◆ EXERCISE OBJECTIVE: Repeat the material below word for word, keeping every line unchanged.

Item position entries
--------------------------------------------------
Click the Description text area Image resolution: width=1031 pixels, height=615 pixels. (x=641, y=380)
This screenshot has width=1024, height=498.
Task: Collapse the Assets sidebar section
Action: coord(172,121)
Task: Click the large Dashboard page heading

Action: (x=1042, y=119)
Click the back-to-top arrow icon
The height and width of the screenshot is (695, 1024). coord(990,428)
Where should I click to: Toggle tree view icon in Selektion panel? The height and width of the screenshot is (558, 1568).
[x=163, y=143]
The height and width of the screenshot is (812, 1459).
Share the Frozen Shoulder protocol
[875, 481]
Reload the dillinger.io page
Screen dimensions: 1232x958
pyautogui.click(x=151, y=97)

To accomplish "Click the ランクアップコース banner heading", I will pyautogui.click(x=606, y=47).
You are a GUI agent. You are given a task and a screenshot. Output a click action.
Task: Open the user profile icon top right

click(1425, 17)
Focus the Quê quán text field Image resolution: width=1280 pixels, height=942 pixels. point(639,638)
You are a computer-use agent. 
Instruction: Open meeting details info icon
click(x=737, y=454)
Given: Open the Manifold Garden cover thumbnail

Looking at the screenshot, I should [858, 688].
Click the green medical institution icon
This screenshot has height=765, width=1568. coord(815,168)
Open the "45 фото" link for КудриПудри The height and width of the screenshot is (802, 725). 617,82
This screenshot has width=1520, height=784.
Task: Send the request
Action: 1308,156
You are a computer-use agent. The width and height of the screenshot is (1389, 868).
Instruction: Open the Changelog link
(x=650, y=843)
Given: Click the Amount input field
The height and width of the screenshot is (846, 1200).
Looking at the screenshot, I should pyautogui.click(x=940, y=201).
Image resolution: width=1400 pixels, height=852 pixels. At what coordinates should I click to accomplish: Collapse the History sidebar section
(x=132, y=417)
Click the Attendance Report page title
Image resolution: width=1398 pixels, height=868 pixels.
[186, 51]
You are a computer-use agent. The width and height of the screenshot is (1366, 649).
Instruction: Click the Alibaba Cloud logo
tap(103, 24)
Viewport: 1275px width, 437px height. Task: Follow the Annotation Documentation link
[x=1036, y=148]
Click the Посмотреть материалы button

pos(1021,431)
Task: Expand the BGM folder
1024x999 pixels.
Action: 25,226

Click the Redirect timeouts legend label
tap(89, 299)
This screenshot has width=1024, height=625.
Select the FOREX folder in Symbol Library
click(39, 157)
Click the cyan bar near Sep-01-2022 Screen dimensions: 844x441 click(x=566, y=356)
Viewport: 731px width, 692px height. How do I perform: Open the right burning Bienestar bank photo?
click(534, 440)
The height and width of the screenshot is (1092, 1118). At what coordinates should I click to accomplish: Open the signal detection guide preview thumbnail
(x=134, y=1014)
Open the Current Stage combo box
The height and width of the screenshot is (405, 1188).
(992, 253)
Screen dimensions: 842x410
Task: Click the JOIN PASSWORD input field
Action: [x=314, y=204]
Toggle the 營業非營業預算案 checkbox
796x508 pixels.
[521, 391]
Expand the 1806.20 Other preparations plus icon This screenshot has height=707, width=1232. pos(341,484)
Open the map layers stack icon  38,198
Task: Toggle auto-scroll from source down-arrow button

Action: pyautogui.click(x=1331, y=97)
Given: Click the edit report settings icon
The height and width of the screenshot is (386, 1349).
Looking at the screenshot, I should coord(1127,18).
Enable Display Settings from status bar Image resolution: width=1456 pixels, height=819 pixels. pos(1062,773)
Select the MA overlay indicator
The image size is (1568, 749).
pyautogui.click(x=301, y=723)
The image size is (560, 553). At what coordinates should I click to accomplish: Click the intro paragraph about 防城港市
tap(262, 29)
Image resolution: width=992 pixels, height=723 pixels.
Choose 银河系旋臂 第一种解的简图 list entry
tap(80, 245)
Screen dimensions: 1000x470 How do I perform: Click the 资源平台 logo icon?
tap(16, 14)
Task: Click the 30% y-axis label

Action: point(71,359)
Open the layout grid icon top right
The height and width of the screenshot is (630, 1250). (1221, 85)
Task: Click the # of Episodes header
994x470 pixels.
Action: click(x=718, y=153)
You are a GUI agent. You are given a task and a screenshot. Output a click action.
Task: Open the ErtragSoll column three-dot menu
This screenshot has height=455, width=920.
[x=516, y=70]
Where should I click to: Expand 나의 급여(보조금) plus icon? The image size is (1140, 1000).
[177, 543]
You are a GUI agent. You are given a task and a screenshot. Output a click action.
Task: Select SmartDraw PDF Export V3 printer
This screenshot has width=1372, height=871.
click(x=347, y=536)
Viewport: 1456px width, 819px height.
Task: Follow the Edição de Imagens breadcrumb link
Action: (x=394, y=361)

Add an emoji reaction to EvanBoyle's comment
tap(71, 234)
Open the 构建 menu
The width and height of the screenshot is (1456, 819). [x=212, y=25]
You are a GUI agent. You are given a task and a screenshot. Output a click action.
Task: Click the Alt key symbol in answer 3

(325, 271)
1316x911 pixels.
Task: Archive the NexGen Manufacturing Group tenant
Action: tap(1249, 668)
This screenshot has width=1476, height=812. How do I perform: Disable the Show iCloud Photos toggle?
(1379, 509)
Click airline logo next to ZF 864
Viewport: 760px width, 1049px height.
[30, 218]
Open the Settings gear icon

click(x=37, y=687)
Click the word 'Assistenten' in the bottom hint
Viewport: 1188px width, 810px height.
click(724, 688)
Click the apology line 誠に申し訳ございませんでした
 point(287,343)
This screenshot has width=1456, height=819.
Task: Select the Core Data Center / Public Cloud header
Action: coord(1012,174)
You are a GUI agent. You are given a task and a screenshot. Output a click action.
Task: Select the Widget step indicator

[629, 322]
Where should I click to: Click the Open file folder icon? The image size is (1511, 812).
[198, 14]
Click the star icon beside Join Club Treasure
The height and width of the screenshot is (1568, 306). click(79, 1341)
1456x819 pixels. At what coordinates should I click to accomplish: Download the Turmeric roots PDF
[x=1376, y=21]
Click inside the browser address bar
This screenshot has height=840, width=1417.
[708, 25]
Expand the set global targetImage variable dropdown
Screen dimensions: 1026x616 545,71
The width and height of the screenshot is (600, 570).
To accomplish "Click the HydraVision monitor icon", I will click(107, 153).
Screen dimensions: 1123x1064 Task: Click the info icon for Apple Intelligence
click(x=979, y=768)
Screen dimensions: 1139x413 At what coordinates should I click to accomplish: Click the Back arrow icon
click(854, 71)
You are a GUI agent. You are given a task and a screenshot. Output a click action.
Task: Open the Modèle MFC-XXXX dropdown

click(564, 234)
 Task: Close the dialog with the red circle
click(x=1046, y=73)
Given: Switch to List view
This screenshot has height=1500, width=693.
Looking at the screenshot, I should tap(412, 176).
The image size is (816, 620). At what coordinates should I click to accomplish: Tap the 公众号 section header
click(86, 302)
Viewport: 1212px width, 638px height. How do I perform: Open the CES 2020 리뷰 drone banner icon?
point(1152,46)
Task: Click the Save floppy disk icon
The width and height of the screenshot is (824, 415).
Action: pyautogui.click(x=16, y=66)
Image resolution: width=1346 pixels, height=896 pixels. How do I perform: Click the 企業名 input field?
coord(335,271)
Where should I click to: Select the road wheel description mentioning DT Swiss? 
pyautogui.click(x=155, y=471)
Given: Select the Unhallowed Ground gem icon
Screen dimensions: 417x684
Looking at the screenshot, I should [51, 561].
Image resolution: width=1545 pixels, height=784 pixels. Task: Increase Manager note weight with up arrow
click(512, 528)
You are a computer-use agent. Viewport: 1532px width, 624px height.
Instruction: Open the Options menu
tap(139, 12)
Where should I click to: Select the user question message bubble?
--------------------------------------------------
◆ SOLUTION:
Click the Description text area Image resolution: width=1031 pixels, height=615 pixels. (x=641, y=380)
This screenshot has width=1024, height=498.
Task: Collapse the Assets sidebar section
Action: coord(172,121)
Task: Click the large Dashboard page heading

Action: (x=1042, y=119)
Click the back-to-top arrow icon
The height and width of the screenshot is (695, 1024). coord(990,428)
Where should I click to: Toggle tree view icon in Selektion panel? The height and width of the screenshot is (558, 1568).
[x=163, y=143]
The height and width of the screenshot is (812, 1459).
Share the Frozen Shoulder protocol
[875, 481]
Reload the dillinger.io page
Screen dimensions: 1232x958
pyautogui.click(x=151, y=97)

To accomplish "Click the ランクアップコース banner heading", I will pyautogui.click(x=606, y=47).
You are a GUI agent. You are given a task and a screenshot. Output a click action.
Task: Open the user profile icon top right

click(1425, 17)
Focus the Quê quán text field Image resolution: width=1280 pixels, height=942 pixels. point(639,638)
You are a computer-use agent. 
Instruction: Open meeting details info icon
click(x=737, y=454)
Given: Open the Manifold Garden cover thumbnail

Looking at the screenshot, I should [858, 688].
Click the green medical institution icon
This screenshot has height=765, width=1568. coord(815,168)
Open the "45 фото" link for КудриПудри The height and width of the screenshot is (802, 725). 617,82
This screenshot has width=1520, height=784.
Task: Send the request
Action: 1308,156
You are a computer-use agent. The width and height of the screenshot is (1389, 868).
Instruction: Open the Changelog link
(x=650, y=843)
Given: Click the Amount input field
The height and width of the screenshot is (846, 1200).
Looking at the screenshot, I should pyautogui.click(x=940, y=201).
Image resolution: width=1400 pixels, height=852 pixels. At what coordinates should I click to accomplish: Collapse the History sidebar section
(x=132, y=417)
Click the Attendance Report page title
Image resolution: width=1398 pixels, height=868 pixels.
[186, 51]
You are a computer-use agent. The width and height of the screenshot is (1366, 649).
Instruction: Click the Alibaba Cloud logo
tap(103, 24)
Viewport: 1275px width, 437px height. Task: Follow the Annotation Documentation link
[x=1036, y=148]
Click the Посмотреть материалы button

pos(1021,431)
Task: Expand the BGM folder
1024x999 pixels.
Action: 25,226

Click the Redirect timeouts legend label
tap(89, 299)
This screenshot has width=1024, height=625.
Select the FOREX folder in Symbol Library
click(39, 157)
Click the cyan bar near Sep-01-2022 Screen dimensions: 844x441 click(x=566, y=356)
Viewport: 731px width, 692px height. How do I perform: Open the right burning Bienestar bank photo?
click(534, 440)
The height and width of the screenshot is (1092, 1118). At what coordinates should I click to accomplish: Open the signal detection guide preview thumbnail
(x=134, y=1014)
Open the Current Stage combo box
The height and width of the screenshot is (405, 1188).
(992, 253)
Screen dimensions: 842x410
Task: Click the JOIN PASSWORD input field
Action: [x=314, y=204]
Toggle the 營業非營業預算案 checkbox
796x508 pixels.
[521, 391]
Expand the 1806.20 Other preparations plus icon This screenshot has height=707, width=1232. pos(341,484)
Open the map layers stack icon  38,198
Task: Toggle auto-scroll from source down-arrow button

Action: pyautogui.click(x=1331, y=97)
Given: Click the edit report settings icon
The height and width of the screenshot is (386, 1349).
Looking at the screenshot, I should coord(1127,18).
Enable Display Settings from status bar Image resolution: width=1456 pixels, height=819 pixels. pos(1062,773)
Select the MA overlay indicator
The image size is (1568, 749).
pyautogui.click(x=301, y=723)
The image size is (560, 553). At what coordinates should I click to accomplish: Click the intro paragraph about 防城港市
tap(262, 29)
Image resolution: width=992 pixels, height=723 pixels.
Choose 银河系旋臂 第一种解的简图 list entry
tap(80, 245)
Screen dimensions: 1000x470 How do I perform: Click the 资源平台 logo icon?
tap(16, 14)
Task: Click the 30% y-axis label

Action: point(71,359)
Open the layout grid icon top right
The height and width of the screenshot is (630, 1250). (1221, 85)
Task: Click the # of Episodes header
994x470 pixels.
Action: click(x=718, y=153)
You are a GUI agent. You are given a task and a screenshot. Output a click action.
Task: Open the ErtragSoll column three-dot menu
This screenshot has height=455, width=920.
[x=516, y=70]
Where should I click to: Expand 나의 급여(보조금) plus icon? The image size is (1140, 1000).
[177, 543]
You are a GUI agent. You are given a task and a screenshot. Output a click action.
Task: Select SmartDraw PDF Export V3 printer
This screenshot has width=1372, height=871.
click(x=347, y=536)
Viewport: 1456px width, 819px height.
Task: Follow the Edição de Imagens breadcrumb link
Action: (x=394, y=361)

Add an emoji reaction to EvanBoyle's comment
tap(71, 234)
Open the 构建 menu
The width and height of the screenshot is (1456, 819). [x=212, y=25]
You are a GUI agent. You are given a task and a screenshot. Output a click action.
Task: Click the Alt key symbol in answer 3

(325, 271)
1316x911 pixels.
Task: Archive the NexGen Manufacturing Group tenant
Action: tap(1249, 668)
This screenshot has width=1476, height=812. How do I perform: Disable the Show iCloud Photos toggle?
(1379, 509)
Click airline logo next to ZF 864
Viewport: 760px width, 1049px height.
[30, 218]
Open the Settings gear icon

click(x=37, y=687)
Click the word 'Assistenten' in the bottom hint
Viewport: 1188px width, 810px height.
click(724, 688)
Click the apology line 誠に申し訳ございませんでした
 point(287,343)
This screenshot has width=1456, height=819.
Task: Select the Core Data Center / Public Cloud header
Action: coord(1012,174)
You are a GUI agent. You are given a task and a screenshot. Output a click action.
Task: Select the Widget step indicator

[629, 322]
Where should I click to: Click the Open file folder icon? The image size is (1511, 812).
[198, 14]
Click the star icon beside Join Club Treasure
The height and width of the screenshot is (1568, 306). click(79, 1341)
1456x819 pixels. At what coordinates should I click to accomplish: Download the Turmeric roots PDF
[x=1376, y=21]
Click inside the browser address bar
This screenshot has height=840, width=1417.
[708, 25]
Expand the set global targetImage variable dropdown
Screen dimensions: 1026x616 545,71
The width and height of the screenshot is (600, 570).
To accomplish "Click the HydraVision monitor icon", I will click(107, 153).
Screen dimensions: 1123x1064 Task: Click the info icon for Apple Intelligence
click(x=979, y=768)
Screen dimensions: 1139x413 At what coordinates should I click to accomplish: Click the Back arrow icon
click(854, 71)
You are a GUI agent. You are given a task and a screenshot. Output a click action.
Task: Open the Modèle MFC-XXXX dropdown

click(564, 234)
 Task: Close the dialog with the red circle
click(x=1046, y=73)
Given: Switch to List view
This screenshot has height=1500, width=693.
Looking at the screenshot, I should tap(412, 176).
The image size is (816, 620). At what coordinates should I click to accomplish: Tap the 公众号 section header
click(86, 302)
Viewport: 1212px width, 638px height. How do I perform: Open the CES 2020 리뷰 drone banner icon?
point(1152,46)
Task: Click the Save floppy disk icon
The width and height of the screenshot is (824, 415).
Action: pyautogui.click(x=16, y=66)
Image resolution: width=1346 pixels, height=896 pixels. How do I perform: Click the 企業名 input field?
coord(335,271)
Where should I click to: Select the road wheel description mentioning DT Swiss? 
pyautogui.click(x=155, y=471)
Given: Select the Unhallowed Ground gem icon
Screen dimensions: 417x684
Looking at the screenshot, I should [51, 561].
Image resolution: width=1545 pixels, height=784 pixels. Task: Increase Manager note weight with up arrow
click(512, 528)
You are a computer-use agent. Viewport: 1532px width, 624px height.
Instruction: Open the Options menu
tap(139, 12)
Where should I click to: Select the user question message bubble?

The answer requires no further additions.